What you should do ->
Please rewrite the listing below with every "GUI agent" replaced by "screen assistant" and everything else left unchanged.
══ Records for the exercise ══
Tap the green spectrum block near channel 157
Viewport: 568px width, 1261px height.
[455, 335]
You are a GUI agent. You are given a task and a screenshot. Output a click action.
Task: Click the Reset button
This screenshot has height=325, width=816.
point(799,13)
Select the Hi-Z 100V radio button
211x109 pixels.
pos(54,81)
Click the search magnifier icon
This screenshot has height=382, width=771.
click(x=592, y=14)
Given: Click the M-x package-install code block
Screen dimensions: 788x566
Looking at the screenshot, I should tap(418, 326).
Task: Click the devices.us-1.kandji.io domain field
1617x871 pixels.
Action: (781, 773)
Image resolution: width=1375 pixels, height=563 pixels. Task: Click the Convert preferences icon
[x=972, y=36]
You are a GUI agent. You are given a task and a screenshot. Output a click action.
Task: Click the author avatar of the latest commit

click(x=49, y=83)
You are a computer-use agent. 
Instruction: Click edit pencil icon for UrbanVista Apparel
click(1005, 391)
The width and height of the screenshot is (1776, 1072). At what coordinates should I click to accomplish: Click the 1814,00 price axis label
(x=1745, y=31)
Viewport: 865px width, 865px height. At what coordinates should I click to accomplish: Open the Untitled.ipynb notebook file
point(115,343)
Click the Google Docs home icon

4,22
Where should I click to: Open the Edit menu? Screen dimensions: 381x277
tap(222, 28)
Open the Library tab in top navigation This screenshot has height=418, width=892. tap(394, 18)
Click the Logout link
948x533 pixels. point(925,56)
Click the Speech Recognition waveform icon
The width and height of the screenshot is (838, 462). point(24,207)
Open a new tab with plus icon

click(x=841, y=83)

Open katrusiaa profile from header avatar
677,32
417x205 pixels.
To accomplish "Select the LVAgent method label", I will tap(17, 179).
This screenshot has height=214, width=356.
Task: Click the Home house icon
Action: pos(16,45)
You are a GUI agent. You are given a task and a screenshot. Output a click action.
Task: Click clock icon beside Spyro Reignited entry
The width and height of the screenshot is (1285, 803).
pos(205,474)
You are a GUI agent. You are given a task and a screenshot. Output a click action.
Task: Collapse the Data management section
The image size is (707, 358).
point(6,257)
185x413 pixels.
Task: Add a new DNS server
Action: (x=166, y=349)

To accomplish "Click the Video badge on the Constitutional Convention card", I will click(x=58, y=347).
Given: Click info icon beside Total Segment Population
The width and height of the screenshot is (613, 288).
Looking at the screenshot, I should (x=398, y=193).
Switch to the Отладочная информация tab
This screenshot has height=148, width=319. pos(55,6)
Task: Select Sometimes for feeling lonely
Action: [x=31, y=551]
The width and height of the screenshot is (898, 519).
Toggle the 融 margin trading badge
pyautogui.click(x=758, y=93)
═══
In response ->
Tap the green spectrum block near channel 157
Viewport: 568px width, 1261px height.
[455, 335]
You are a screen assistant. You are given a task and a screenshot. Output a click action.
Task: Click the Reset button
This screenshot has height=325, width=816.
point(799,13)
Select the Hi-Z 100V radio button
211x109 pixels.
pos(54,81)
Click the search magnifier icon
This screenshot has height=382, width=771.
click(x=592, y=14)
Given: Click the M-x package-install code block
Screen dimensions: 788x566
Looking at the screenshot, I should tap(418, 326).
Task: Click the devices.us-1.kandji.io domain field
1617x871 pixels.
Action: (781, 773)
Image resolution: width=1375 pixels, height=563 pixels. Task: Click the Convert preferences icon
[x=972, y=36]
You are a screen assistant. You are given a task and a screenshot. Output a click action.
Task: Click the author avatar of the latest commit

click(x=49, y=83)
You are a computer-use agent. 
Instruction: Click edit pencil icon for UrbanVista Apparel
click(1005, 391)
The width and height of the screenshot is (1776, 1072). At what coordinates should I click to accomplish: Click the 1814,00 price axis label
(x=1745, y=31)
Viewport: 865px width, 865px height. At what coordinates should I click to accomplish: Open the Untitled.ipynb notebook file
point(115,343)
Click the Google Docs home icon

4,22
Where should I click to: Open the Edit menu? Screen dimensions: 381x277
tap(222, 28)
Open the Library tab in top navigation This screenshot has height=418, width=892. tap(394, 18)
Click the Logout link
948x533 pixels. point(925,56)
Click the Speech Recognition waveform icon
The width and height of the screenshot is (838, 462). point(24,207)
Open a new tab with plus icon

click(x=841, y=83)

Open katrusiaa profile from header avatar
677,32
417x205 pixels.
To accomplish "Select the LVAgent method label", I will tap(17, 179).
This screenshot has height=214, width=356.
Task: Click the Home house icon
Action: pos(16,45)
You are a screen assistant. You are given a task and a screenshot. Output a click action.
Task: Click clock icon beside Spyro Reignited entry
The width and height of the screenshot is (1285, 803).
pos(205,474)
You are a screen assistant. You are given a task and a screenshot. Output a click action.
Task: Collapse the Data management section
The image size is (707, 358).
point(6,257)
185x413 pixels.
Task: Add a new DNS server
Action: (x=166, y=349)

To accomplish "Click the Video badge on the Constitutional Convention card", I will click(x=58, y=347).
Given: Click info icon beside Total Segment Population
The width and height of the screenshot is (613, 288).
Looking at the screenshot, I should (x=398, y=193).
Switch to the Отладочная информация tab
This screenshot has height=148, width=319. pos(55,6)
Task: Select Sometimes for feeling lonely
Action: [x=31, y=551]
The width and height of the screenshot is (898, 519).
Toggle the 融 margin trading badge
pyautogui.click(x=758, y=93)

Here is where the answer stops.